DURI ATTACCHI DI DUE INTELLETTUALI ITALIANI A BENEDETTO XVI

LA LEZIONE DEL PAPA
SULL'USO DEL DENARO


Il Pontefice difende l'Humanae Vitae e richiama i cristiani a tenere conto della parola di Dio e del prossimo quando si affrontano le questioni sociali e finanziarie. Ma non piace ai commentatori.
di Beppe Del Colle


 

Due noti intellettuali di cultura laica, Barbara Spinelli e Giovanni Sartori, su La Stampa e sul Corriere della Sera, hanno attaccato duramente Benedetto XVI. Barbara Spinelli ha trovato che, nel discorso pronunciato dal Papa all’apertura del Sinodo dei vescovi, la parte che riguarda l’attuale tempesta finanziaria («questi soldi scompaiono, sono niente. Chi costruisce su queste realtà, sulla materia, sul successo, su tutto quello che appare, costruisce sulla sabbia. Solo la parola di Dio è fondamento di tutta la realtà») contiene parole "belle", ma che non sono vicine "a chi soffre" perché «nella voce è come se mancasse un poco di bontà, di veridicità». Segue l’elogio delle virtù del denaro come stimolatore della fiducia, «la parte migliore dell’uomo», quella «inclinazione che fonda la civiltà e il coesistere umano pacifico».

(Foto Ansa).
(Foto Ansa).

Con tutto il rispetto, e senza ricordare le infinite discordie umane, dei singoli come dei popoli, a causa del denaro, ci sono tre risposte al giudizio della Spinelli. La prima viene dalla parola di Dio, in particolare dai Vangeli. Matteo: il "servo malvagio" (18, 28-35); la paga dei lavoratori nella vigna, uguale per tutti (20, 2-16); il tributo a Cesare e quello a Dio (22,18-22). Marco: il miracolo dei pani e dei pesci, al posto dei duecento denari proposti dai discepoli per andare a comprarli (6,28-40); lo "spreco" di olio profumato, che poteva valere trecento denari da distribuire ai poveri, usato invece dalla donna per ungere il Signore, che la elogia, mentre «i poveri li avrete sempre con voi» (14,3-7).
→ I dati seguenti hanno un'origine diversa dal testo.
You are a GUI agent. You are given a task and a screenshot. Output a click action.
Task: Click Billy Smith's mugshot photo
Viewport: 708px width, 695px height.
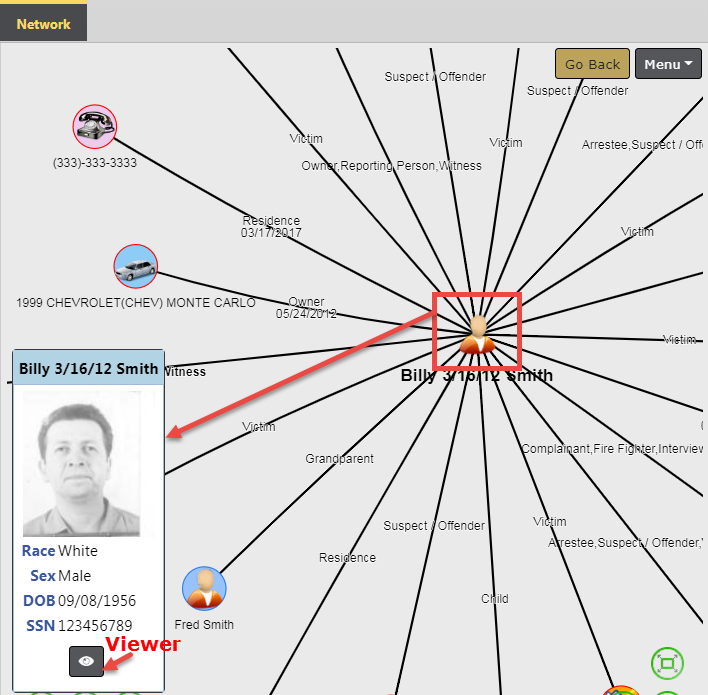81,464
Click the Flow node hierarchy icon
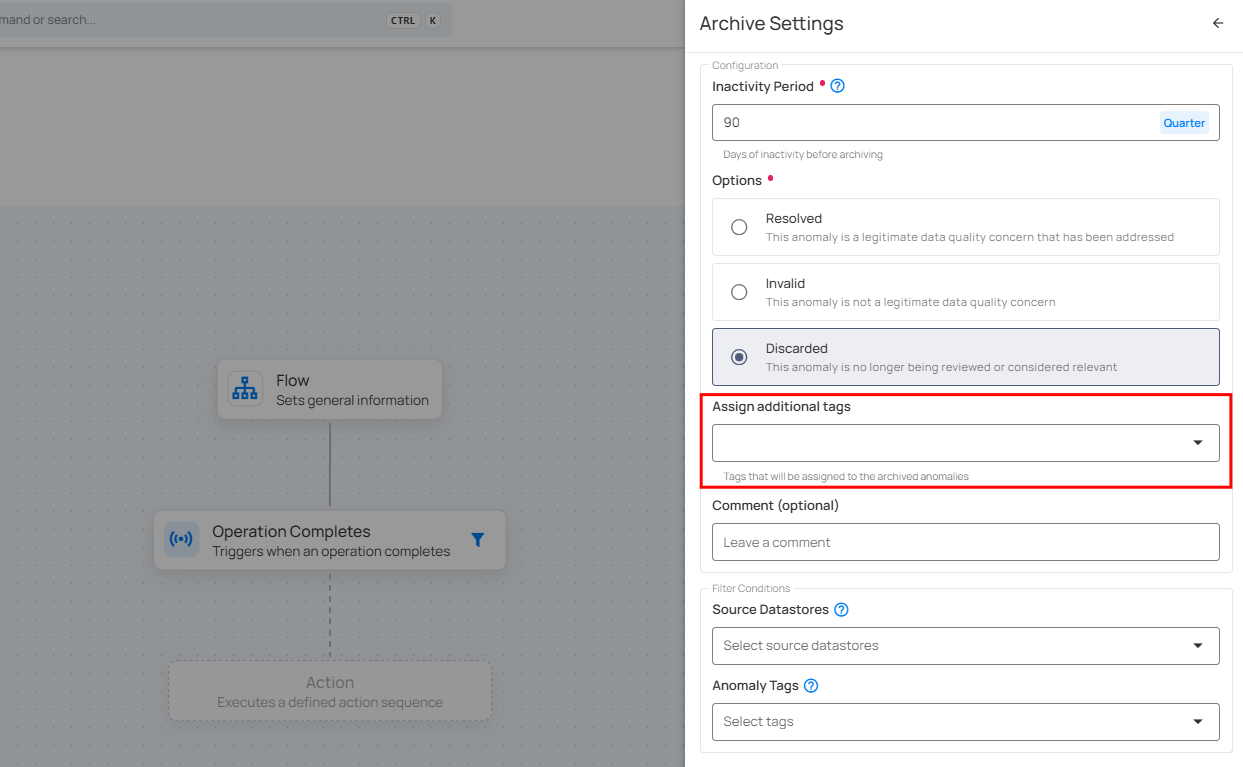Screen dimensions: 1243x767 [244, 388]
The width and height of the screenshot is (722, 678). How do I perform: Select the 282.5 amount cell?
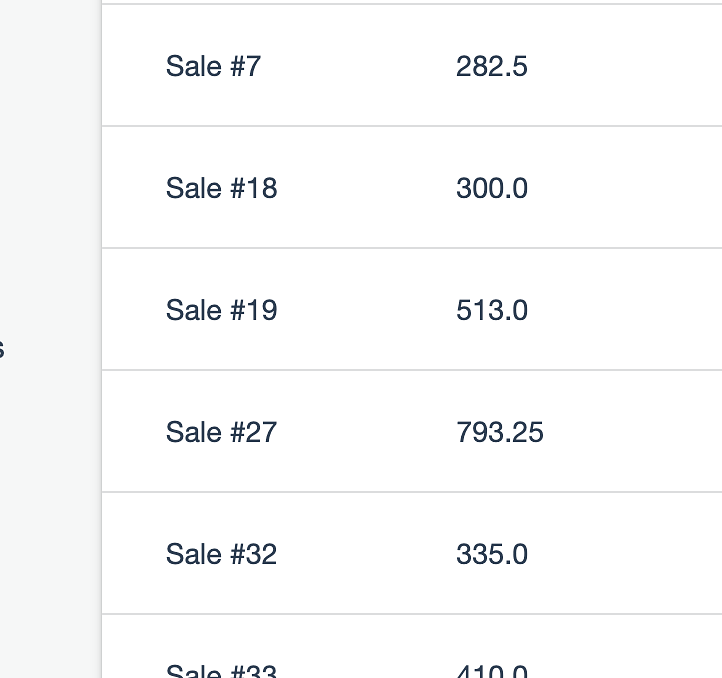click(x=491, y=66)
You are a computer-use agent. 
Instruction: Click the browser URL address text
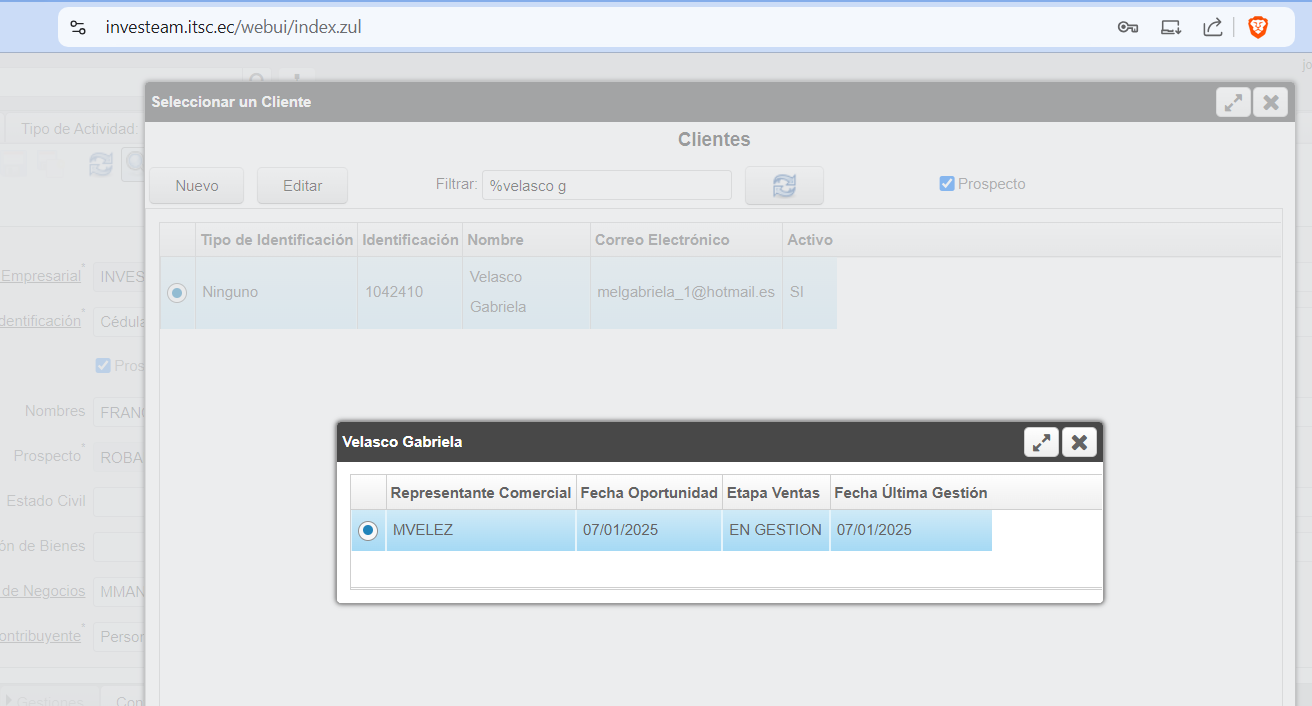[233, 27]
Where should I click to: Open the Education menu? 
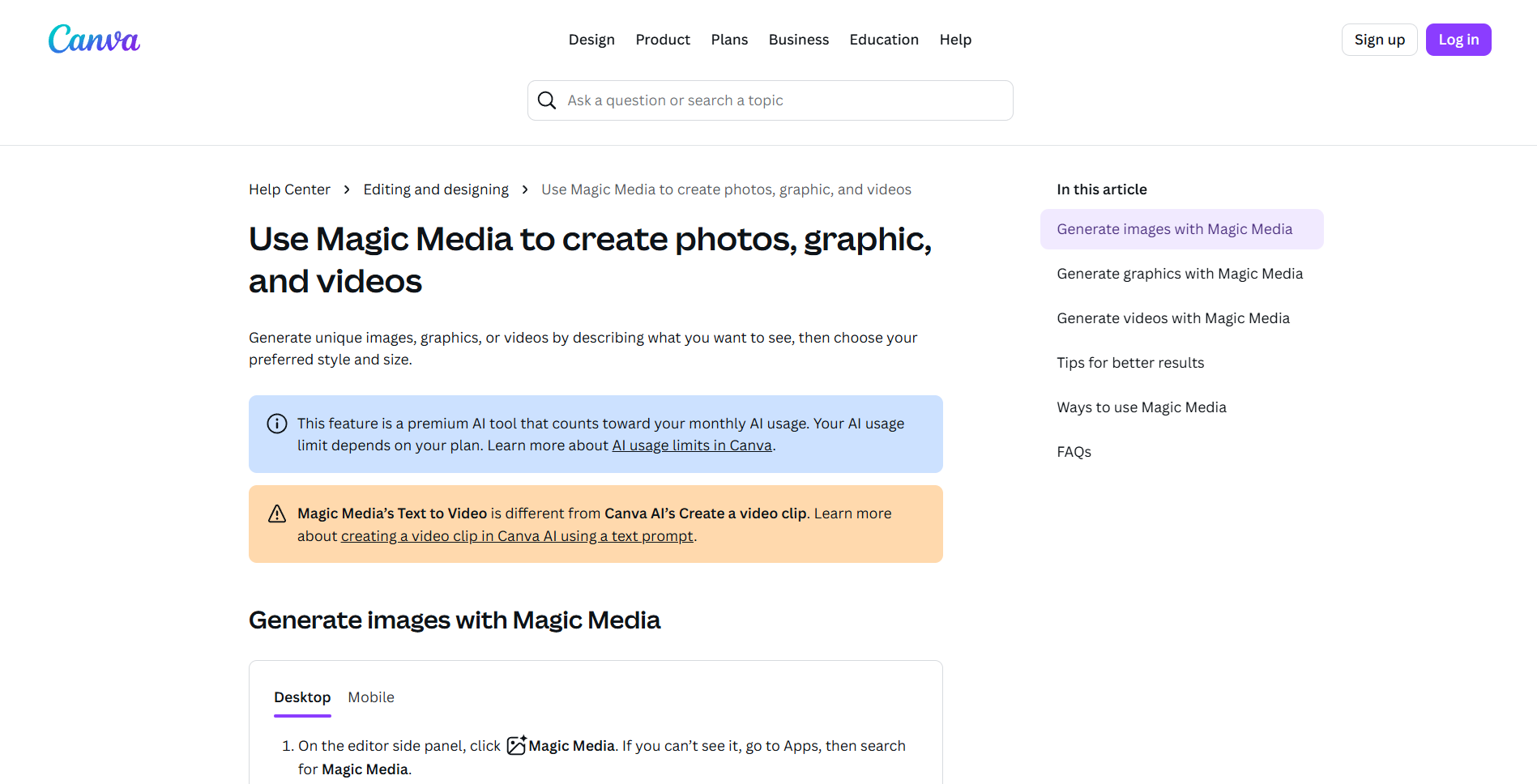coord(884,40)
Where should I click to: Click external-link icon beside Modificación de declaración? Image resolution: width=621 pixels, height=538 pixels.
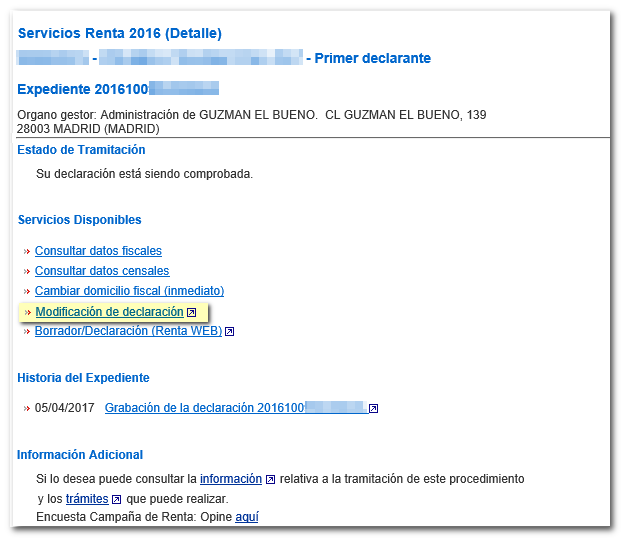192,313
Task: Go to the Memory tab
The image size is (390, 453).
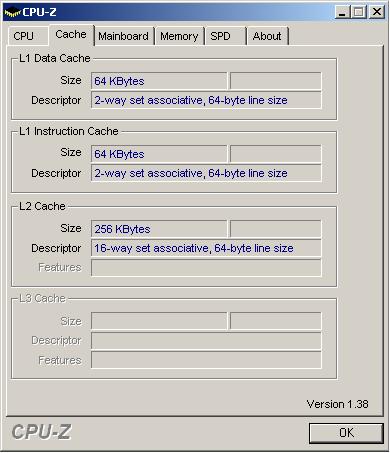Action: coord(179,36)
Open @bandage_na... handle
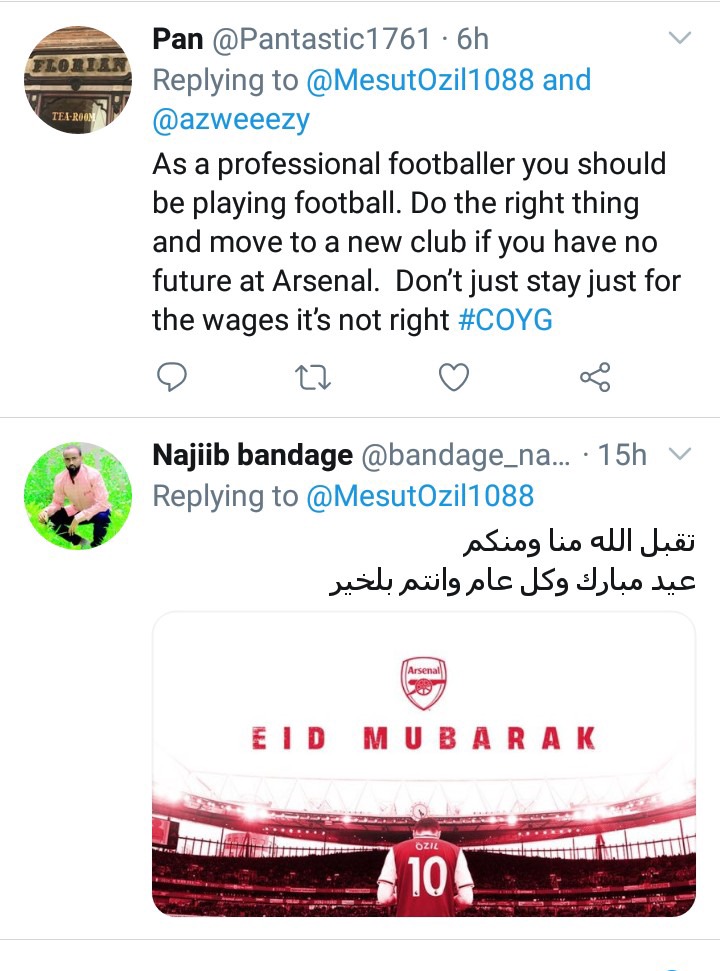 465,456
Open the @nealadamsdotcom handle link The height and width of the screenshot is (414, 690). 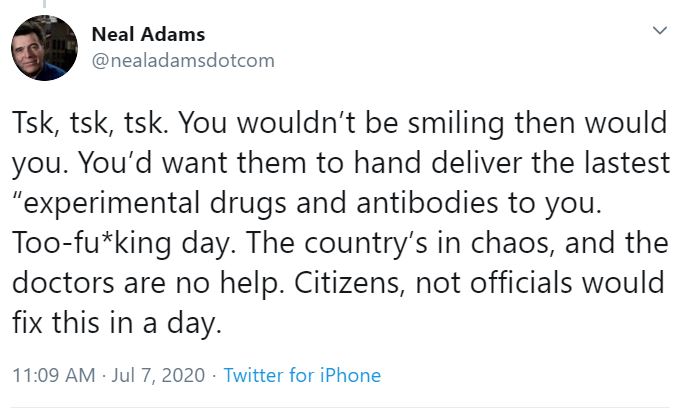pyautogui.click(x=182, y=61)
Luca: i due debitori di somme diverse, entrambi "condonati" (7,41).

C’è poi la risposta di Benedetto XVI, che nei medesimi giorni in cui parlava al Sinodo faceva divulgare il suo Messaggio per la Giornata mondiale del migrante e del rifugiato del 18 gennaio prossimo. Un messaggio che, ripetendo un concetto espresso più volte in un momento di particolari difficoltà nei rapporti con gli immigrati, gli fa dire che nella Chiesa non ci sono "distinzioni di sorta" né «discriminazioni, nella convinzione che è nostro prossimo chiunque ha bisogno di noi e noi possiamo aiutarlo». Tanto più che «Dio ha scelto ciò che è stolto nel mondo per confondere i sapienti, ciò che nel mondo è ignobile e disprezzato e ciò che è nulla per ridurre a nulla le cose che sono, perché nessun uomo possa gloriarsi davanti a Dio» (Paolo ai Corinti).

La terza risposta può darla ciascuno di voi che ci state leggendo e potete testimoniare di persona su quanti uomini e donne, ecclesiastici e laici, singoli e comunità, dal Papa in giù, sono "vicini a chi soffre", con fatti e non con parole. Pensiamo solo, fra moltissimi, a fratel Arturo Paoli che a 96 anni suonati continua a mandare avanti l’operazione "Terra madre" per aiutare i ragazzi delle favelas di Foz de Iguacu in Brasile a uscire dalla miseria.

Queste tre risposte significano che anche il denaro è visto dal fedele in Cristo con un doppio, acuto sguardo, quello della fede nella sua Parola e quello dell’amore del prossimo. Anche qui, dunque, quel consapevole continuum di fede e ragione che è la lezione di Benedetto XVI.

Sartori critica il Papa per la condanna degli anticoncezionali nello spirito della Humanae Vitae. Dice che manca di buon senso, perché il buon senso vorrebbe che si evitasse l’ulteriore crescita della popolazione mondiale. A dargli retta, fra qualche decennio la Terra sarebbe popolata da vecchi (fino a 120 anni, si dice) con pochissimi bambini. La Chiesa, che non è miope, da decenni indica la soluzione nei metodi naturali.